◆ TASK ITEM:
The response must consist of the lines below from the one with "You are a computer-use agent. Viewport: 644px width, 345px" through the one with "The width and height of the screenshot is (980, 441).", exactly as they appear and with both ends kept.

__________

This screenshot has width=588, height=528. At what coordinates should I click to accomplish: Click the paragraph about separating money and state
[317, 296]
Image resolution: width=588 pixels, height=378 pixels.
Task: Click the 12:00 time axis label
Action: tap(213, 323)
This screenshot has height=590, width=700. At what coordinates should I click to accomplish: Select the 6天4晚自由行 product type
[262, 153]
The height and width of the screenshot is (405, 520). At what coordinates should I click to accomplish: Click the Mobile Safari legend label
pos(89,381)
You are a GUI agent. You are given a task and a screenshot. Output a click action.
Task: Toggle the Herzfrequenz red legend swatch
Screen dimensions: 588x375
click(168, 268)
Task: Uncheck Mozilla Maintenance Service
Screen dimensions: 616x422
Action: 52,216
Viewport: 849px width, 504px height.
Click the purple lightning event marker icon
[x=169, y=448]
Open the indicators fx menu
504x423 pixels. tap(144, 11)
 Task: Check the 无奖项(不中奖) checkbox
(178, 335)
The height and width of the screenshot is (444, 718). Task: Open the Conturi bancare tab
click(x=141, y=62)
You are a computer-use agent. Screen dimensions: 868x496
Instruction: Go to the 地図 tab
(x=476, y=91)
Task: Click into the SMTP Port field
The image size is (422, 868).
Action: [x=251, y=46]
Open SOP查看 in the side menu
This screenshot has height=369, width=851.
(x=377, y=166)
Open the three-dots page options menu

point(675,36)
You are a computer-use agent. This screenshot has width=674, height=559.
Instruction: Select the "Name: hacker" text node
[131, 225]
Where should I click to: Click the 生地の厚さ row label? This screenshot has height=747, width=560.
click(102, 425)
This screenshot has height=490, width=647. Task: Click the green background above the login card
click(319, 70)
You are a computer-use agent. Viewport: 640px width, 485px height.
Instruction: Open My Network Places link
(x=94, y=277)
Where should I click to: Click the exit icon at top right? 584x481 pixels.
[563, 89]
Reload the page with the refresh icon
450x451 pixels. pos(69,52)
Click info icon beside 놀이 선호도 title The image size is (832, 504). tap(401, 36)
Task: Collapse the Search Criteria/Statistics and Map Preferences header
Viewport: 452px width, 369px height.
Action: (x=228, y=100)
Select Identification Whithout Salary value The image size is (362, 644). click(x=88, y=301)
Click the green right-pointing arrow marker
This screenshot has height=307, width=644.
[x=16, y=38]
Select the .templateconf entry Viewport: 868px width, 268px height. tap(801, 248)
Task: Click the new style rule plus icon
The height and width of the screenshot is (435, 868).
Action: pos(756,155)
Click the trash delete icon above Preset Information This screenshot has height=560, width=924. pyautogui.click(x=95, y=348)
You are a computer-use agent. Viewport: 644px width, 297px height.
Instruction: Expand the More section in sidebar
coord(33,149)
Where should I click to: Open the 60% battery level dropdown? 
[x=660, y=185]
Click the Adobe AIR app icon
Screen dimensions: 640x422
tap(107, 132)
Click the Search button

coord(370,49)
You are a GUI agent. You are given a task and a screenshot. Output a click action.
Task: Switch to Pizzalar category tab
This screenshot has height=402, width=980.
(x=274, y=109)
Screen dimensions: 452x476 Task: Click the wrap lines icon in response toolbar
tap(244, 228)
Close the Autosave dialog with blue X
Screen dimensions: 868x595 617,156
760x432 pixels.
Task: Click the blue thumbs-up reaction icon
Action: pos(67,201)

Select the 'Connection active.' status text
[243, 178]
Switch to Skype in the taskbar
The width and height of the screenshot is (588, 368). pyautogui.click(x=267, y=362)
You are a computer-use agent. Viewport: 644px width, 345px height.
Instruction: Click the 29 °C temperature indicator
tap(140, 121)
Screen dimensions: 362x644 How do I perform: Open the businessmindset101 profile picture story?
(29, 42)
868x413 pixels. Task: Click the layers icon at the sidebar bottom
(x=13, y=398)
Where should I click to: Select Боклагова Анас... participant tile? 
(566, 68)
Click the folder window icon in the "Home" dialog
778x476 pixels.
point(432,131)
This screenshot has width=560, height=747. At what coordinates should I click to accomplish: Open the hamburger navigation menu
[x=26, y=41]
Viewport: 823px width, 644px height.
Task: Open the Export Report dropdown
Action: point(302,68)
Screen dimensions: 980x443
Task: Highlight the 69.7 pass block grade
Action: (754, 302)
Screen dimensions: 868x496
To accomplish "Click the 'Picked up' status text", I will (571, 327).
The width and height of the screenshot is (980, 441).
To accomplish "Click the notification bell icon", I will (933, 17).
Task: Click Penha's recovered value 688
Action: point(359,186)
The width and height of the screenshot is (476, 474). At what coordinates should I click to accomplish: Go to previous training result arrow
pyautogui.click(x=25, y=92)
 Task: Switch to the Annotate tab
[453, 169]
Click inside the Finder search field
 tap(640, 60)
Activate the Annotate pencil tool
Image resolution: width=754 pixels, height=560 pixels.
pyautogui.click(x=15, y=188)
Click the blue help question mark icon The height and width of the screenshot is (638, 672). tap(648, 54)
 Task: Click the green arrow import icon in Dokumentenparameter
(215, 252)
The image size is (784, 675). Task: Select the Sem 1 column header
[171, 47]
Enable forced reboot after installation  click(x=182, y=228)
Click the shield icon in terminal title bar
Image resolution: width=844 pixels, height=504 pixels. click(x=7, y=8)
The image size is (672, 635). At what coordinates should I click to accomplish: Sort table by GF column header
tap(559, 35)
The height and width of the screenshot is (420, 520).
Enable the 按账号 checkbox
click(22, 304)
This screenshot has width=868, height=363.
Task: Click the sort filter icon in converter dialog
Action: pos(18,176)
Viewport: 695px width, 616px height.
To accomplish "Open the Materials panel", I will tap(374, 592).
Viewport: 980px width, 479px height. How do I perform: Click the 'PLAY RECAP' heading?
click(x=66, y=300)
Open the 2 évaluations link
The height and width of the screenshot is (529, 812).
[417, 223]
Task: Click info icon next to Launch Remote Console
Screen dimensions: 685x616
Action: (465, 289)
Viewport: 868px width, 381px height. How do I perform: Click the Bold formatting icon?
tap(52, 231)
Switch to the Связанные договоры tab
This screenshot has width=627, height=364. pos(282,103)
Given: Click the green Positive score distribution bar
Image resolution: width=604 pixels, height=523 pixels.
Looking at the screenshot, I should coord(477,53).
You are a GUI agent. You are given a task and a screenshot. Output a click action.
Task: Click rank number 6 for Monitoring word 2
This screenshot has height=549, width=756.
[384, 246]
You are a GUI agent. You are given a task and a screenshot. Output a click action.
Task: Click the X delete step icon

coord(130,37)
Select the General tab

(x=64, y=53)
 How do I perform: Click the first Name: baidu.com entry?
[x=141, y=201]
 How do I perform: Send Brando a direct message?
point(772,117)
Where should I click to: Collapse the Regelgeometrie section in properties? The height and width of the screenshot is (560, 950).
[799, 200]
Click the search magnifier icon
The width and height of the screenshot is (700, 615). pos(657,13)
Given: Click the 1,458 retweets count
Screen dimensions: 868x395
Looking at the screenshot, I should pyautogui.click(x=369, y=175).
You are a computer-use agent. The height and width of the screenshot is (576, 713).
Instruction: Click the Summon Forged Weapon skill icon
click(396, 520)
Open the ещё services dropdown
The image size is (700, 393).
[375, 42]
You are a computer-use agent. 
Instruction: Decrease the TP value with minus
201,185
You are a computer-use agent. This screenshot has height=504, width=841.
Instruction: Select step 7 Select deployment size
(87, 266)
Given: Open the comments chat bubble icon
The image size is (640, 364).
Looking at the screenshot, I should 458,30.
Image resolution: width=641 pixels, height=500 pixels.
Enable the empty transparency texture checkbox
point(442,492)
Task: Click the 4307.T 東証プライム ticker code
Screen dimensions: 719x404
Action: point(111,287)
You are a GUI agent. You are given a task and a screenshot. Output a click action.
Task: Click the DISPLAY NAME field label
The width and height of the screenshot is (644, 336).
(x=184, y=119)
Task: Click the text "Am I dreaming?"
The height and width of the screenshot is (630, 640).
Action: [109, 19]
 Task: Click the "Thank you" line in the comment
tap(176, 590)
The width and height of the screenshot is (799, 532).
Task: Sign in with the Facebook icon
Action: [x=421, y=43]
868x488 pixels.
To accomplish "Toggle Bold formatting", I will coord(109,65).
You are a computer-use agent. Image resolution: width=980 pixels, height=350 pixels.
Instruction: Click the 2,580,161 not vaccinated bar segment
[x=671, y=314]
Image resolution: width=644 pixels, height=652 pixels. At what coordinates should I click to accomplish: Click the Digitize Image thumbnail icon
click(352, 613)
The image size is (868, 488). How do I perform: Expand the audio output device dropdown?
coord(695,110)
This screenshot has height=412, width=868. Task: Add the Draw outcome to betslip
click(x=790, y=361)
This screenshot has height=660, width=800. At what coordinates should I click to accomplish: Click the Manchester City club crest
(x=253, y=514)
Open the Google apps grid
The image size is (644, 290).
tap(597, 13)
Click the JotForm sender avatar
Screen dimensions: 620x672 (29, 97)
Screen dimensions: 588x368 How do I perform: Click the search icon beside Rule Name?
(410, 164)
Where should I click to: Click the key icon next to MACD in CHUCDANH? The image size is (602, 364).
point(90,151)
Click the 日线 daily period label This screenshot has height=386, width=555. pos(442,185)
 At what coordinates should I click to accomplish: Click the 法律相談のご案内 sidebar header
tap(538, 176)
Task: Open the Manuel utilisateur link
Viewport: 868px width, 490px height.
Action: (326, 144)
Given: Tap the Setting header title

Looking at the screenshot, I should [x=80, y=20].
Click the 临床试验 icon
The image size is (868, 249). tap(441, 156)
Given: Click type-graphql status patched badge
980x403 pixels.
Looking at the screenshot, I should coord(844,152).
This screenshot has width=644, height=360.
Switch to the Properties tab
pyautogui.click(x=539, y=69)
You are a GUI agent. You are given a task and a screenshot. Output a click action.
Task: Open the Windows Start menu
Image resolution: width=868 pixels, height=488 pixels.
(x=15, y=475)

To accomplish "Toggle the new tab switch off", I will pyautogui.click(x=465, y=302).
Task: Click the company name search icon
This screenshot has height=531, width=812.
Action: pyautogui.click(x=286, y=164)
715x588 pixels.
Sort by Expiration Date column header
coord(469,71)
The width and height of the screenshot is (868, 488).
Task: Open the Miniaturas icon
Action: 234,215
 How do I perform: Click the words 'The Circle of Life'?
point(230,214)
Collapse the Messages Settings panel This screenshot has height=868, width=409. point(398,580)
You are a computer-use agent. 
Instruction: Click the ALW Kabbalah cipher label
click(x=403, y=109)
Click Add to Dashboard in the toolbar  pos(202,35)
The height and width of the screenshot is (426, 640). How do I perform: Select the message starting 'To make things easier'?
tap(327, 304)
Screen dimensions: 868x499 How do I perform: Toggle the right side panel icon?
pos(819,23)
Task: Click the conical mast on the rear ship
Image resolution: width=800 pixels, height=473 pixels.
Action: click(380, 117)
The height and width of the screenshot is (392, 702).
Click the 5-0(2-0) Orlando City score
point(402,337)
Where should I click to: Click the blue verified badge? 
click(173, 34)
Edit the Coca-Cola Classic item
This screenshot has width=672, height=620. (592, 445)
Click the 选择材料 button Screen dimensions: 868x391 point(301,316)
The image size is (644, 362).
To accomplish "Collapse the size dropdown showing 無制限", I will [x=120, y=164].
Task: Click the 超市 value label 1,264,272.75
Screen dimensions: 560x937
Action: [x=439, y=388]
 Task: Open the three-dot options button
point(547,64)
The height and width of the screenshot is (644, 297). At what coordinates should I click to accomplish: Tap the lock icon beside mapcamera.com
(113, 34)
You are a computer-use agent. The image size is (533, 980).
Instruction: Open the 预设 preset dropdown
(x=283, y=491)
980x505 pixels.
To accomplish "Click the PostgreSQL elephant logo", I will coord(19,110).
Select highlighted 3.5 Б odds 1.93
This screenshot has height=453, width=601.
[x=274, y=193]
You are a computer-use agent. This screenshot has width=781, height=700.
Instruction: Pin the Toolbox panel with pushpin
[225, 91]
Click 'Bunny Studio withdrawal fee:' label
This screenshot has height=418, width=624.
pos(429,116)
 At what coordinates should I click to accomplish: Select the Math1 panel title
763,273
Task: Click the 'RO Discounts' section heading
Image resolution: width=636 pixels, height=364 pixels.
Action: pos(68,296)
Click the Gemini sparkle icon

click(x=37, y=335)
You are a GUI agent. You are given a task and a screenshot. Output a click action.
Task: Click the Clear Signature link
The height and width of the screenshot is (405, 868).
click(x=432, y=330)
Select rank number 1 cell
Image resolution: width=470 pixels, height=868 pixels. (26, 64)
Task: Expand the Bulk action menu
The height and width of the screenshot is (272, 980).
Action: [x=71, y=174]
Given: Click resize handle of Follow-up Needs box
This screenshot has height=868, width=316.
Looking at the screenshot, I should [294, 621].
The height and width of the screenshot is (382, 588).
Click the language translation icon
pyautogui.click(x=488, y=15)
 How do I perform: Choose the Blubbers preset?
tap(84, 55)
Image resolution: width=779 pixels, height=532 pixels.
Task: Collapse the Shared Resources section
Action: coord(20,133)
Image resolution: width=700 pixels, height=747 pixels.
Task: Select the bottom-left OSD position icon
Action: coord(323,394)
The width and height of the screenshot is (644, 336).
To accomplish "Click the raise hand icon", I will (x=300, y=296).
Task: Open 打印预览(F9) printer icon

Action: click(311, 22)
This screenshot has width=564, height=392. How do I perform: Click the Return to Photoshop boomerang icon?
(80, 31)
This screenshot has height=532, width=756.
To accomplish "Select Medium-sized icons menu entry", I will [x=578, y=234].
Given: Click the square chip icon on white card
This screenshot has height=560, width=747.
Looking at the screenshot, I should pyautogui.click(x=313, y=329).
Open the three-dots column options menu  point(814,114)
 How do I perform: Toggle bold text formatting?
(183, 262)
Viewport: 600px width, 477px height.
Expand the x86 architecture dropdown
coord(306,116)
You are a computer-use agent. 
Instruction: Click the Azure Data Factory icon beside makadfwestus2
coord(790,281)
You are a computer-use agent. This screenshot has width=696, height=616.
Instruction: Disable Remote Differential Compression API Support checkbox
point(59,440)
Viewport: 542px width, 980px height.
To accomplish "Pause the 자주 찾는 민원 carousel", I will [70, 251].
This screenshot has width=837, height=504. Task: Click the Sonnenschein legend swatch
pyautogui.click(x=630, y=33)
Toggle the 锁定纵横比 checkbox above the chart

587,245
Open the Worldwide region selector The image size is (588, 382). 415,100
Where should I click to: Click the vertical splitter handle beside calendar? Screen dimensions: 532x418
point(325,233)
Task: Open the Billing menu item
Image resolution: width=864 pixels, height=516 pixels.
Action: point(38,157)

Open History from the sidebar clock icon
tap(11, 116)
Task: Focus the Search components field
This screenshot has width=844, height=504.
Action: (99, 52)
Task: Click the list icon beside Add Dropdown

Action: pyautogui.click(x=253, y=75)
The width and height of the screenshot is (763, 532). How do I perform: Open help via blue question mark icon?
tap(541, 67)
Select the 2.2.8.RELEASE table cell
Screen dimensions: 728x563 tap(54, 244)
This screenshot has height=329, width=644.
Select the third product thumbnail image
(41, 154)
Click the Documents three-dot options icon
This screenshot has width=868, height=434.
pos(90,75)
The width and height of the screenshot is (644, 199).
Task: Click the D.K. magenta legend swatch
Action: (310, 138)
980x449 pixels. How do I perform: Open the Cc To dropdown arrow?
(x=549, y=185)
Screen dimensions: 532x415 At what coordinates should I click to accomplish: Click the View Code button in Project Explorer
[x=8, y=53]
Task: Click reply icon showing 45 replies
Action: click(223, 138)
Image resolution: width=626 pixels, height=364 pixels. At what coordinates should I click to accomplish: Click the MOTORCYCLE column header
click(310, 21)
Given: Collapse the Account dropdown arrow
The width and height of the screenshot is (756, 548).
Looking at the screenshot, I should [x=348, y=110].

__________

◆ COMPLETED TASK:
You are a computer-use agent. Viewport: 644px width, 345px height.
Instruction: Click the 29 °C temperature indicator
tap(140, 121)
Screen dimensions: 362x644 How do I perform: Open the businessmindset101 profile picture story?
(29, 42)
868x413 pixels. Task: Click the layers icon at the sidebar bottom
(x=13, y=398)
Where should I click to: Select Боклагова Анас... participant tile? 
(566, 68)
Click the folder window icon in the "Home" dialog
778x476 pixels.
point(432,131)
This screenshot has width=560, height=747. At what coordinates should I click to accomplish: Open the hamburger navigation menu
[x=26, y=41]
Viewport: 823px width, 644px height.
Task: Open the Export Report dropdown
Action: point(302,68)
Screen dimensions: 980x443
Task: Highlight the 69.7 pass block grade
Action: (754, 302)
Screen dimensions: 868x496
To accomplish "Click the 'Picked up' status text", I will (571, 327).
The width and height of the screenshot is (980, 441).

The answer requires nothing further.